Diane Perry’s life journey has taken her from the East End of London to a nunnery in India, via 12 years in a cave. She spoke to Steve Waldon.

It is impossible not to make the comparison between the Templestowe house where we meet this remarkable woman and the Himalayan cave in which she spent 12 years seeking enlightenment.

The first is close to opulent — comfortable furniture, smooth floors, beautiful decorations and a grand piano. The second was a rocky overhang, its front and sides bricked up to counter the unremitting cold; mud and cow dung slapped onto the walls; a small storage area for the food that had to last months at a time; a small stove; a box; a bucket for ablutions; no bed, just a meditation box.

It was 1976, and more than a decade of privation and isolation followed.

“I loved my meditation box. I’d wrap myself up in my cloak and be perfectly snug there, out of the draughts,” she told her biographer a few years ago.

“I don’t know what happened to it (the box),” she told The Age this week. “Probably chopped up for firewood.”

This is Jetsunma Tenzin Palmo, in Melbourne to raise interest in (and funds for) the Buddhist nunnery in India that has become her life’s mission. This life, anyway.

She was born Diane Perry in June 1943, and raised in London’s East End. Her childhood was pretty normal, though often marred by serious illness.

But there was something else, most uncommon — she often felt she was a misplaced being. In her early teens, searching for spiritual meaning, she tried reading the Koran, and thought about what Christianity meant.

At 18, on a trip to Germany with her mother and already yearning for Eastern philosophy, she took three books. She read the Sartre and the Camus, but curiously overlooked The Mind Unshaken, a book with Buddha on the cover that she had brought along almost as an afterthought. During an eight-hour delay at the airport on the way home to England, she began reading it.

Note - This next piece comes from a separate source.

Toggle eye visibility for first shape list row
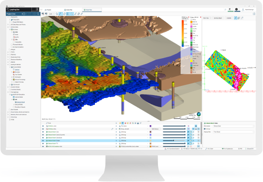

According to the account in her biography, Cave in the Snow, she “got half-way through it, turned to her mother and said in a small, surprised voice: ‘I’m a Buddhist’. Lee Perry replied in her down-to-earth way, ‘That’s nice, dear, finish reading then you can tell me all about it.”

What follows is an often surprising story of transformation and discovery, with Jetsunma sometimes running on the spot awaiting guidance, which often arrives suddenly.

“Occasionally, I hear what you might call an inner voice — a male voice, very clearly making a statement,” she says.

It was that voice that told her with great authority to move aside when she was shovelling snow off the roof of her cave. The voice was insistent, so she moved, just before a boulder landed where she had been.

In 1979, she was buried alive in her cave when a relentless blizzard piled snow higher and higher around her.

She dared not light the stove or any candles because they would use up precious oxygen.

As the days of dark, cold and loneliness mounted, she meditated on the Buddhist beliefs about death and rebirth, and prayed to her guru, Khamtrul Rinpoche, for the refuge of his love and wisdom.

Then came the voice: “Dig!” For more than an hour, she attacked the snow drifts with a saucepan lid, finally emerging into the fresh air. But the blizzard continued, and she retreated to the cave. Twice more over the following days she had to crawl on her belly, along the icy tunnel, and scrape to the surface.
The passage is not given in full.